Le président de la République démocratique du Congo, Félix-Antoine Tshisekedi Tshilombo, a officiellement relancé le débat sur un dialogue national inclusif, dans un contexte politique et sécuritaire marqué par de fortes tensions, notamment à l’Est du pays.
C’est lors de la cérémonie d’échange de vœux avec les diplomates accrédités à Kinshasa, tenue ce samedi 31 janvier, que le chef de l’État a insisté sur l’urgence de renforcer l’unité nationale, qu’il qualifie désormais d’« exigence fondamentale » pour la survie et la stabilité de la Nation congolaise.
Un dialogue pour consolider la cohésion nationale
Dans son allocution, Félix Tshisekedi a exprimé sa volonté de voir s’ouvrir un dialogue entre Congolais, qu’il souhaite apaisé, inclusif et résolument républicain. L’objectif, selon lui, est de raffermir la cohésion nationale, sans toutefois remettre en cause les institutions issues du suffrage universel ni l’ordre constitutionnel.
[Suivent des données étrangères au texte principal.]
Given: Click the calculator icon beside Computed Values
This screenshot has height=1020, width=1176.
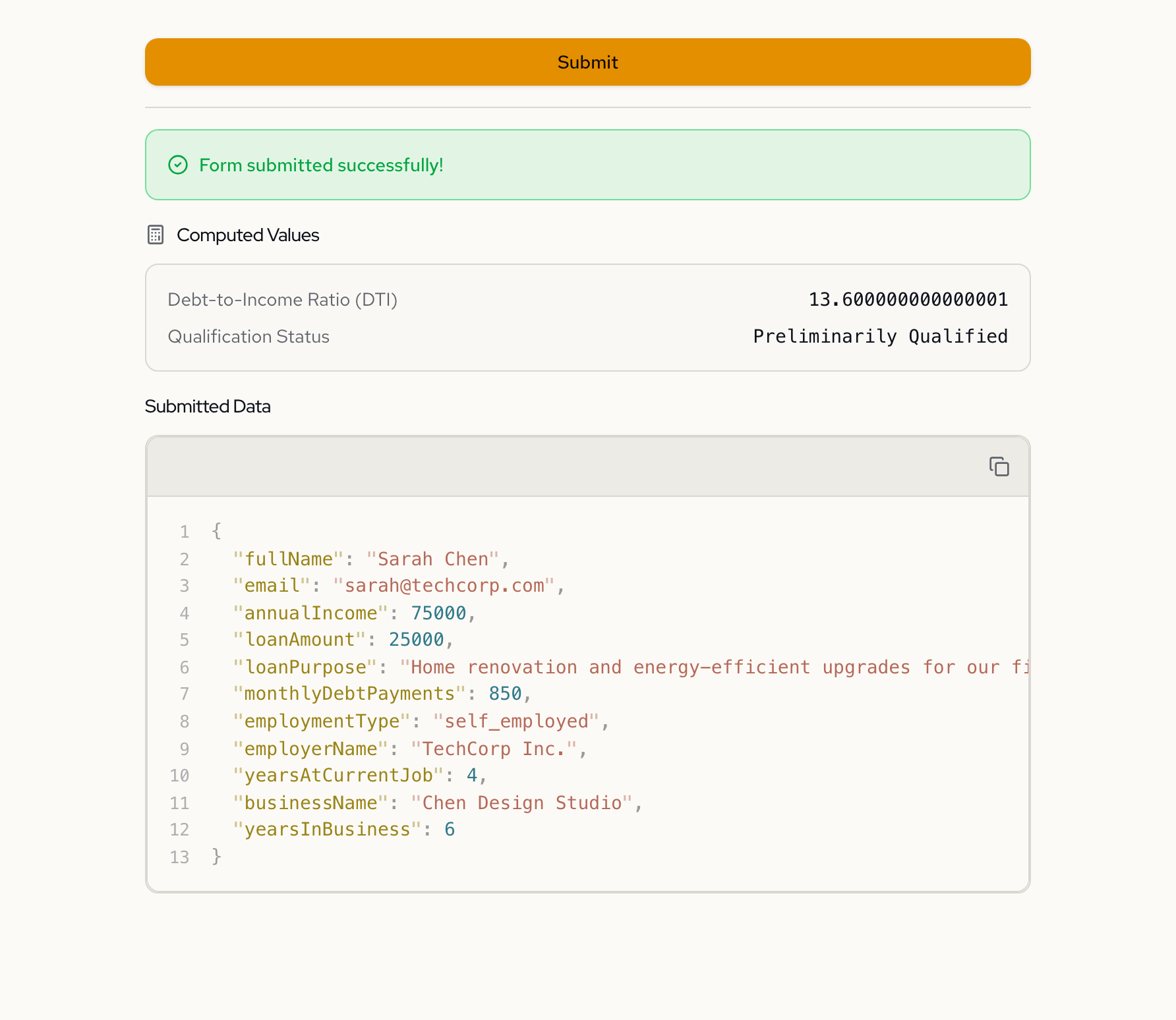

« L’unité nationale s’impose plus que jamais comme une exigence fondamentale », a déclaré le président, soulignant la nécessité de privilégier l’intérêt supérieur de la Nation face aux multiples défis auxquels le pays est confronté.
Un cadre strictement national et constitutionnel
Le chef de l’État a tenu à lever toute ambiguïté sur le cadre de ce dialogue. S’il devait effectivement se tenir, celui-ci aurait lieu exclusivement sur le sol congolais et serait organisé et conduit par les institutions de la République.
Félix Tshisekedi a martelé que ce processus se ferait dans le strict respect de la Constitution, des lois de la République et des principes démocratiques qui fondent le pacte national congolais.
Pas de confusion entre dialogue interne et agression extérieure
Toutefois, le président de la République a posé des lignes rouges non négociables. Il a clairement averti que ce dialogue national ne saurait en aucun cas servir de substitut aux obligations internationales de la RDC, encore moins masquer les responsabilités liées à l’agression dont le pays se dit victime.
« Ce dialogue intérieur, aussi nécessaire soit-il, ne peut pas être invoqué pour relativiser une agression, ni pour diluer des responsabilités établies », a-t-il insisté.
La justice comme préalable moral
Félix Tshisekedi a également réaffirmé son attachement au principe de justice, rappelant que les crimes commis contre les populations congolaises ne resteront pas impunis.
« La justice suivra son cours normal, avec rigueur, jusqu’au bout et sans complaisance, afin d’honorer la mémoire de celles et ceux injustement tombés du fait de l’agression », a-t-il déclaré, en référence à son dernier discours sur l’état de la Nation devant le Parlement réuni en congrès.
Dialogue oui, mais sans les auteurs de crimes
Enfin, le chef de l’État a été sans équivoque sur la question des acteurs concernés par ce dialogue.
S’il se dit favorable à un dialogue national, il exclut catégoriquement toute discussion avec ceux qui se sont rendus coupables de crimes contre les populations congolaises.
« Dialogue, oui. Mais pas avec ceux qui ont commis des crimes envers nos populations », a-t-il conclu.